---------- Document ----------

We remain focused on continued retention and expansion of services to our existing customer base and attracting new customers in the government and commercial sectors. We are continuing to actively search out new synergistic acquisitions that we believe may further enhance our present base of business and service offerings.

 

Sources of Significant Operational and Administrative Expense

 

A significant source of operational costs consists of salaries and benefits paid to our technical, marketing and administrative personnel as well as payments to technical subcontractor labor and vendor-related costs in connection with the delivery of our information technology based services.  Expansion of our internal growth initiatives and merger and acquisition opportunities will increase our operational costs and may require additional investments in technology infrastructure and personnel.  Our profitability also depends upon both the volume of services performed and the Company’s ability to manage costs.  To date, the Company has attempted to maximize its operating margins through efficiencies achieved by the use of its proprietary technologies and methodologies, and by offsetting increases in consultant salaries with increases in consultant fees received from its clients.  The uncertainties relating to the ability to achieve and maintain profitability, obtain additional funding to partially fund the Company’s growth strategy, and provide the necessary investment to continue to upgrade its management reporting systems to meet the continuing demands of the present regulatory changes affect the comparability of the information reflected in the financial information presented above.

 

Results of Operations

 

Three Months Ended September 30, 2013 as Compared to Three Months Ended September 30, 2012

 

Revenues. Revenues for the three month period ended September 30, 2013 decreased approximately 20% to approximately $12.2 million, a decrease of approximately $3.0 million as compared to approximately $15.2 million for the three month period ended September 30, 2012. The decrease was attributable to lower sales of government product resale transactions due to sequester-related delays.

----------

Task instructions:
A – Count the lines in the entries below that contain the word "teal", and reply with only that number.
B – Write what follows the last sentence of the company operations report above.

---------- Data records ----------

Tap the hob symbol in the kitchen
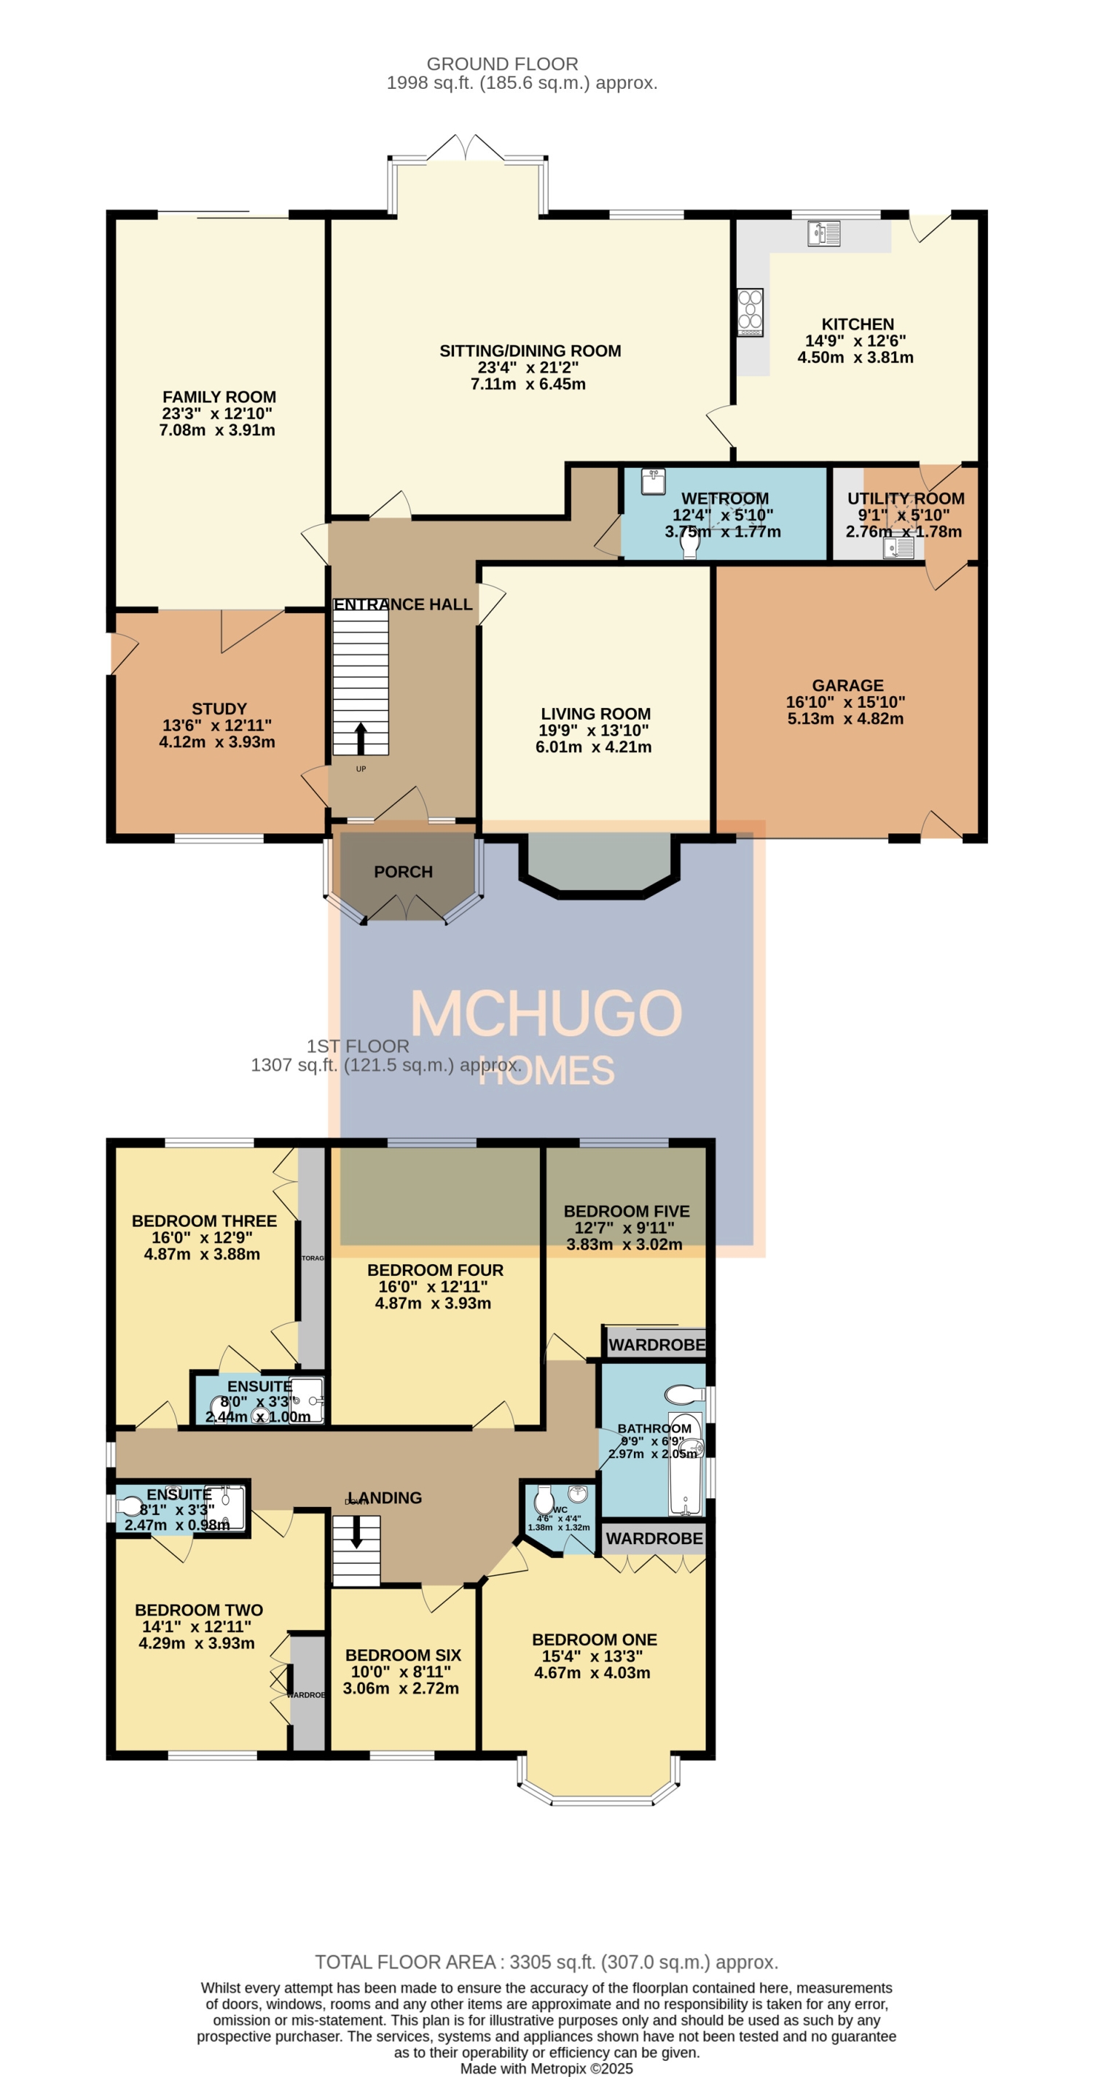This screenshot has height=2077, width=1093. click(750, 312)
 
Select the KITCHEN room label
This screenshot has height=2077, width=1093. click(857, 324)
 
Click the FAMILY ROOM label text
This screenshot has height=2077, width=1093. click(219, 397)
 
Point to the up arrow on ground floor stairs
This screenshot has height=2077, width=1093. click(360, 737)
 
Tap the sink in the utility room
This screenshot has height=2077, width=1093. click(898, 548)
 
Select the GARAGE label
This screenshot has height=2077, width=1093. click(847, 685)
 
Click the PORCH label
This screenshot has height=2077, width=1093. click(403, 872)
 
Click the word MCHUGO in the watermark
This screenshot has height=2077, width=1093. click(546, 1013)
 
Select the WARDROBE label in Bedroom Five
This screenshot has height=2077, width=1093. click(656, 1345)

----------
---------- Data records ----------

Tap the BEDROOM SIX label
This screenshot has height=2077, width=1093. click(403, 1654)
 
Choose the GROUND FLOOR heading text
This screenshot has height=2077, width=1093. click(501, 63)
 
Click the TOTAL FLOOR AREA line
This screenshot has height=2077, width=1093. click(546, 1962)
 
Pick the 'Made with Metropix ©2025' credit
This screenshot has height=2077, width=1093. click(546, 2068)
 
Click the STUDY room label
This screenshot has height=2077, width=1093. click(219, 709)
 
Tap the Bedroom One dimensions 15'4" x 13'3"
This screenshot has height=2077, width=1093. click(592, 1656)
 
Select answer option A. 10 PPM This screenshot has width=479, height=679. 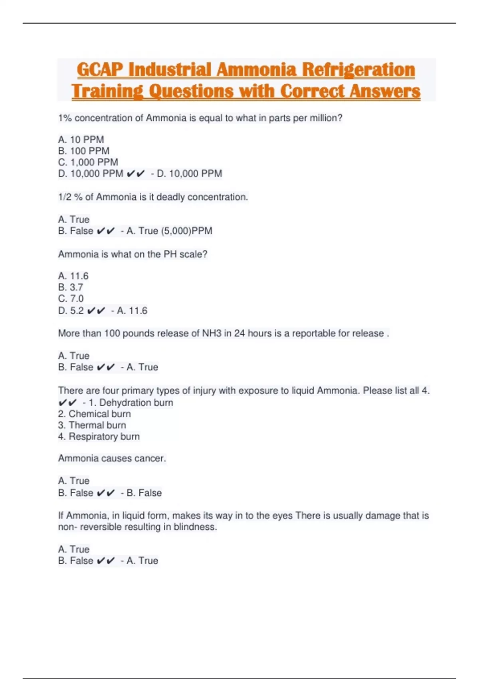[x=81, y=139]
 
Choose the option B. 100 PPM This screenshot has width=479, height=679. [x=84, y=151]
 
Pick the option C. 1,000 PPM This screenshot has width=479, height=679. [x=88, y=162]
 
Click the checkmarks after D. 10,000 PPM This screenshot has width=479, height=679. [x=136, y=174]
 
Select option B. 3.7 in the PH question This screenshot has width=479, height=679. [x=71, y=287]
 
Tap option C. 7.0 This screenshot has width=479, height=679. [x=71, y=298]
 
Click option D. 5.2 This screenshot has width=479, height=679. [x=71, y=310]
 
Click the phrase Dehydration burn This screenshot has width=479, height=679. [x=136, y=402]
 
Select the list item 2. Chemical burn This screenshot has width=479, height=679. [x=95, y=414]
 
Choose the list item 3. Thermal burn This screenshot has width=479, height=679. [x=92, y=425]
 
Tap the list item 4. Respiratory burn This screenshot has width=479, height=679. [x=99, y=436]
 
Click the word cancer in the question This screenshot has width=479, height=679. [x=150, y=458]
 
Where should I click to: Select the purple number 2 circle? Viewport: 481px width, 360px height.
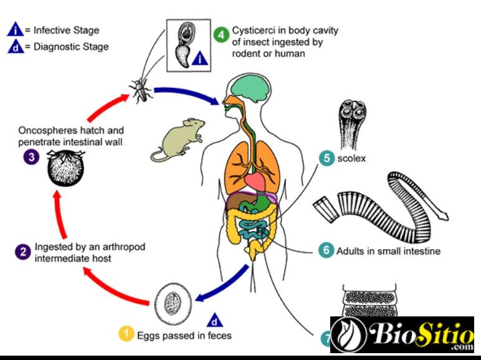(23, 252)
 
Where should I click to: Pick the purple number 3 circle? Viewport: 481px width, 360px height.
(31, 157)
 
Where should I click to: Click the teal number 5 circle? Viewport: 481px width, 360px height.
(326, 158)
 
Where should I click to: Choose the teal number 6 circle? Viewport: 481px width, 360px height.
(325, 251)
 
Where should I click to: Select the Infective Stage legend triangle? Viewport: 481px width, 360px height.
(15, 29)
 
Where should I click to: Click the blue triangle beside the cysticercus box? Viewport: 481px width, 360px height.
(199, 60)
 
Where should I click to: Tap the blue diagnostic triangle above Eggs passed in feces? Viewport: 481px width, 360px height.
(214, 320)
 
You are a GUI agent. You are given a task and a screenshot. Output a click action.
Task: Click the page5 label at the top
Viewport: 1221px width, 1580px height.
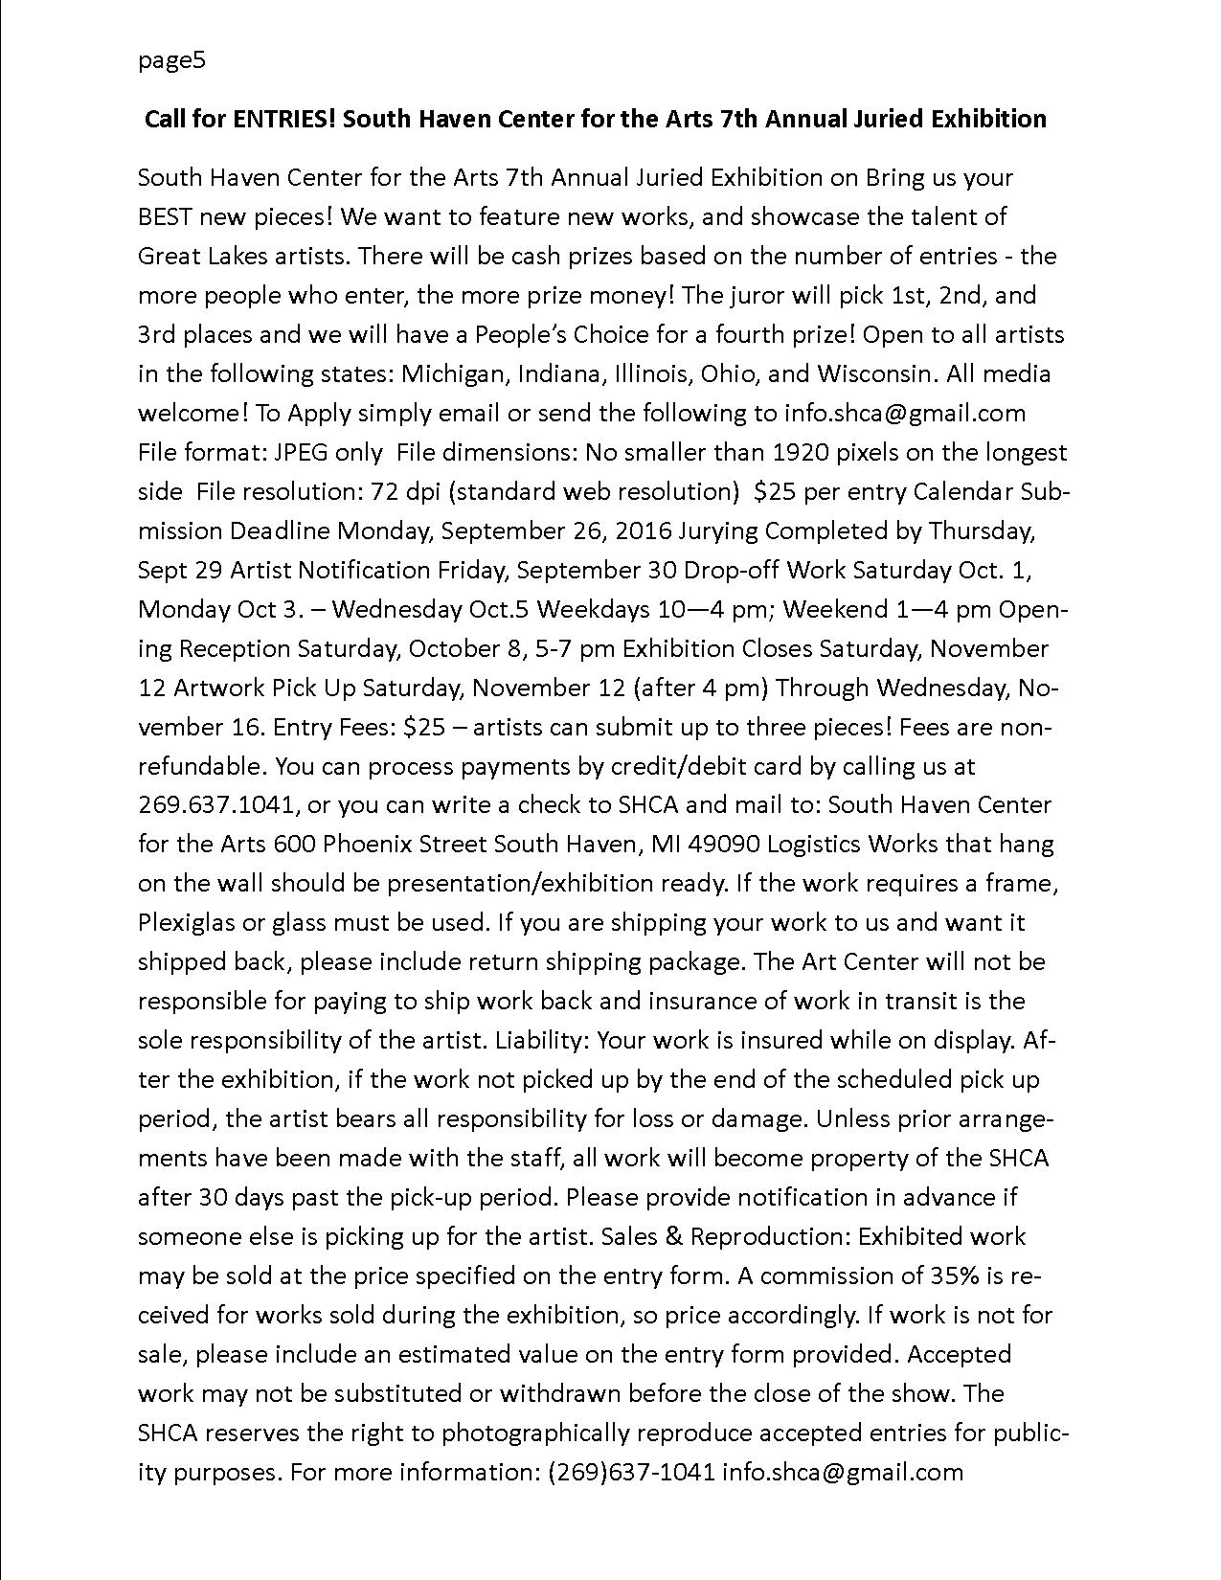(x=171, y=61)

----------
---------- Data records ----------

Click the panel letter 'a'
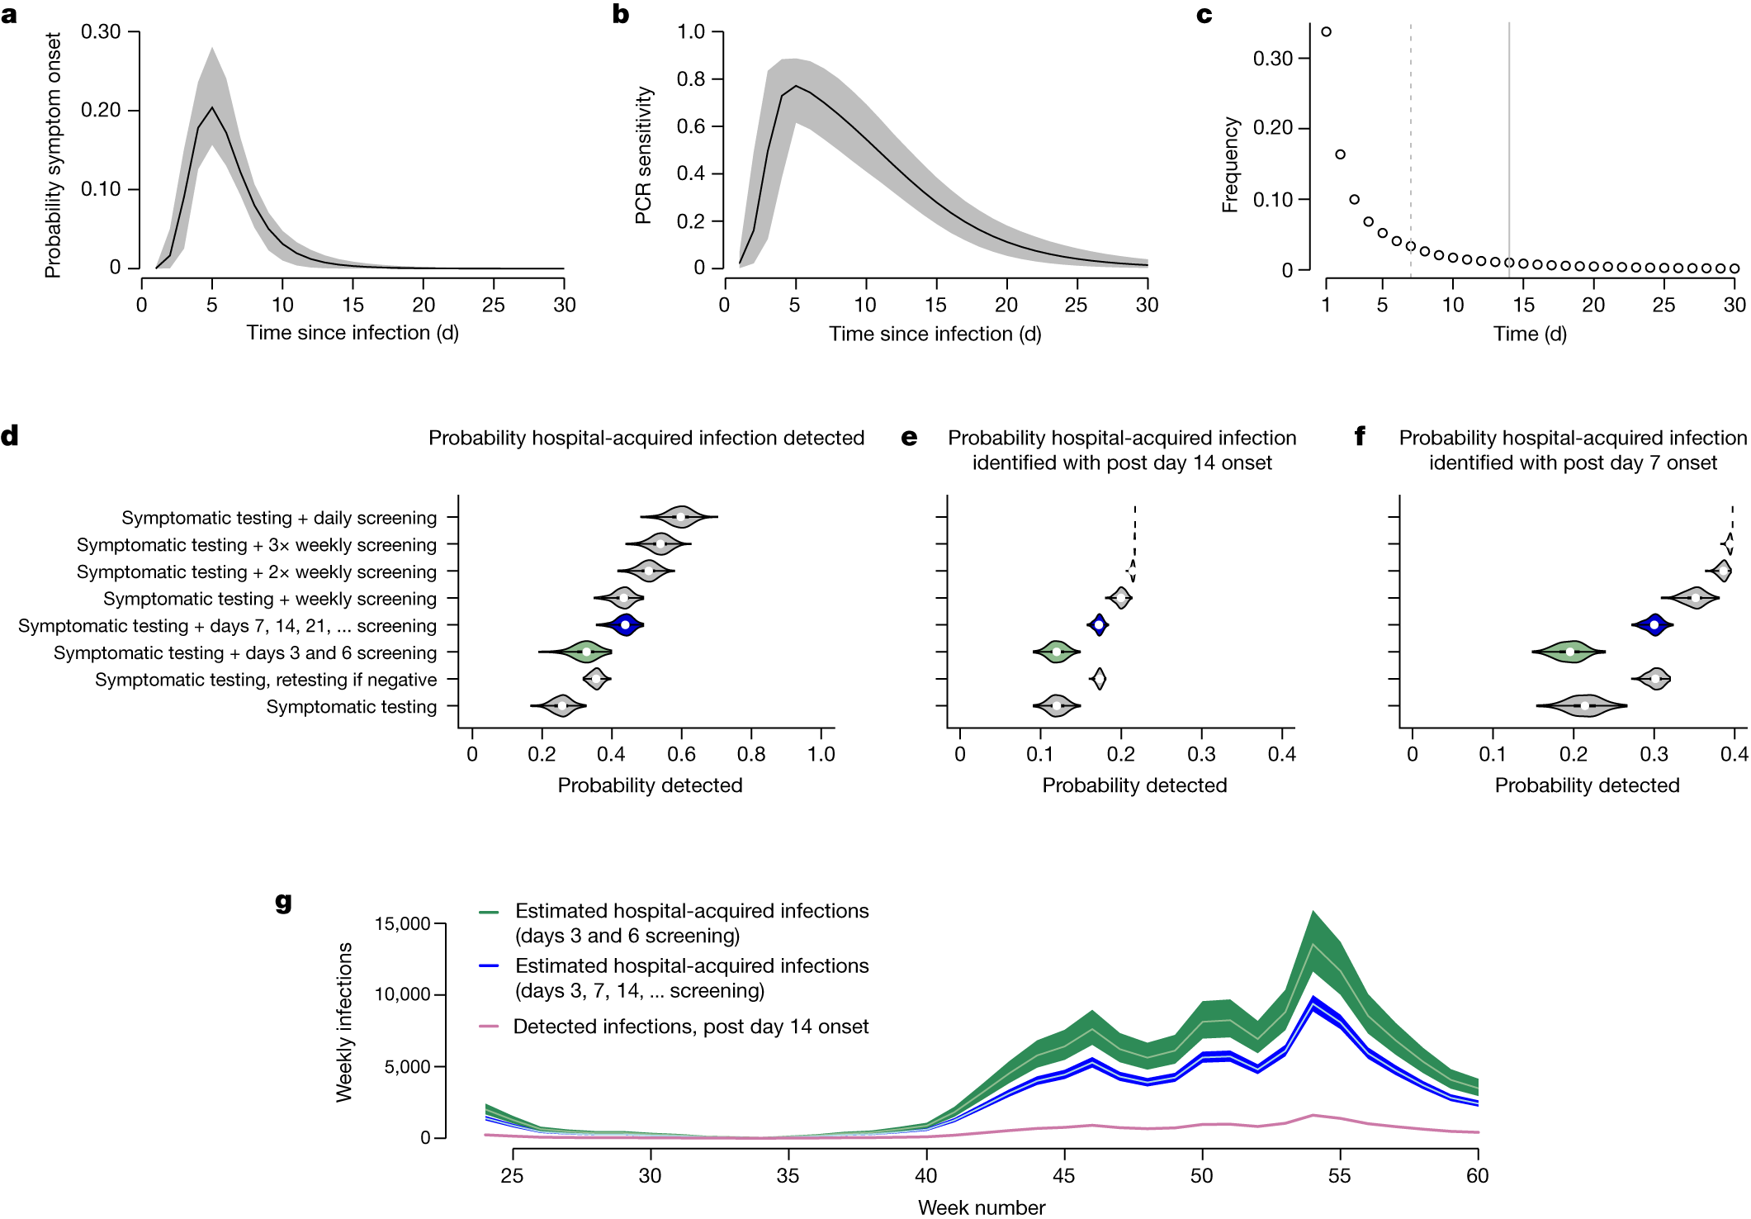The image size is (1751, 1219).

----------

Task results:
A – 2

B –
 

Cost of Revenues. Cost of revenues for the three month period ended September 30, 2013 was approximately $9.2 million (or 76% of revenues), as compared to approximately $11.6 million (or 77% of revenues) for the three month period ended September 30, 2012. The decrease was attributable to lower sales of government product resale transactions due to sequester-related delays.

 

Gross Profit. Gross profit for the three month period ended September 30, 2013 was approximately $3.0 million (or 24% of revenues), as compared to approximately $3.6 million (or 23% of revenues) for the three month period ended September 30, 2012. The decrease in gross profit was due to lower revenues.

 

Sales and Marketing. Sales and marketing expense for the three month period ended September 30, 2013 was approximately $676,000 (or 6% of revenues), as compared to approximately $705,200 (or 5% of revenues) for the three month period ended September 30, 2012. The dollar basis decrease in sales and marketing expense reflects lower commission payments to commercial business channel partners due to lower commissionable revenue base programs compared to the same period last year. We believe sales and marketing expense in absolute dollars should increase as we realize higher commission payments from higher commissionable revenue streams, and complete the deployment of our investment in building a national MMS salesforce.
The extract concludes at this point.